I had a friend that built a dual processor celeron (2*330MHz) and overclocked it to 1.1GHz. That was back in the late 1990's (and I was still in high-shcool) when it was actually illegal to export machines over 1GHz out of the country because it was deemed a supercomputer.

That was back when overclocking was done by men with jumpers. Not the atricle of clothing, the fiddly little metal switch on the motherboard. We cut ourselves and bled for the cause. Not this easy big red button labeled "overclock" that's on pretty much everything nowadays. ;)

Ah, those were't days.

YcMing
6th July 2008, 00:49
I had a friend that built a dual processor celeron (2*330MHz) and overclocked it to 1.1GHz. That was back in the late 1990's (and I was still in high-shcool) when it was actually illegal to export machines over 1GHz out of the country because it was deemed a supercomputer.

That was back when overclocking was done by men with jumpers.
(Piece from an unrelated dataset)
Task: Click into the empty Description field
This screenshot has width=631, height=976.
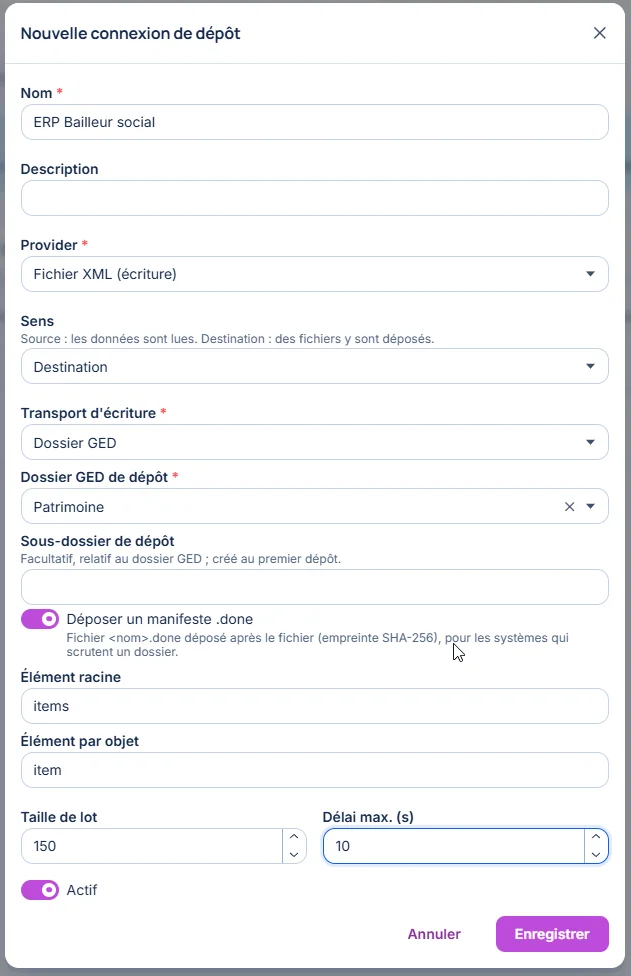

Not the atricle of clothing, the fiddly little metal switch on the motherboard. We cut ourselves and bled for the cause. Not this easy big red button labeled "overclock" that's on pretty much everything nowadays. ;)

Ah, those were't days.

HARDCORE¬¬¬!!

Respect

Ming

To0
6th July 2008, 16:04
I find that suspect DAve, the very first celeron, was available in 1998 in April, chances of a UK retail channel having one before you finished high school in the summer of '98 (you were born in 1980 right?) are pretty slim. Anyhoo, I remember by Celeron (model A with the L2 cache) clocking from 333 to 550, beating P3s @ 450, I still have the chip! Getting it to 1.1 would have required a special MOBO for most folk as the FSB was limited to 66/100 and if your were lucky 133 and multiples of .5 from 3 to about 6, until late '99 when retail 1ghz chips were available and multipliers went all the way to 12 or even 13. Your friend must have had contacts on the inside...

And that was actually after the days of jumper overclocking as I think ASUS has had already started letting you set FSB and multiplier in the bios, granted most were still jumpers but essentially the Pentium was the beginning of the end for jumpers. It was definately still the era of bleeding, I remember that every case up to my antec was considered a virgin till I'd drawn blood on it. And indeed I was shocked to find that on my current MOBO there is indeed an "overclock" setting that is about 2-3% slower than than I can get when playing with all the features. How times change... let the 16core, quad GPU times roll!

Additional reading confirms that the first SMP celeron was not available till '99.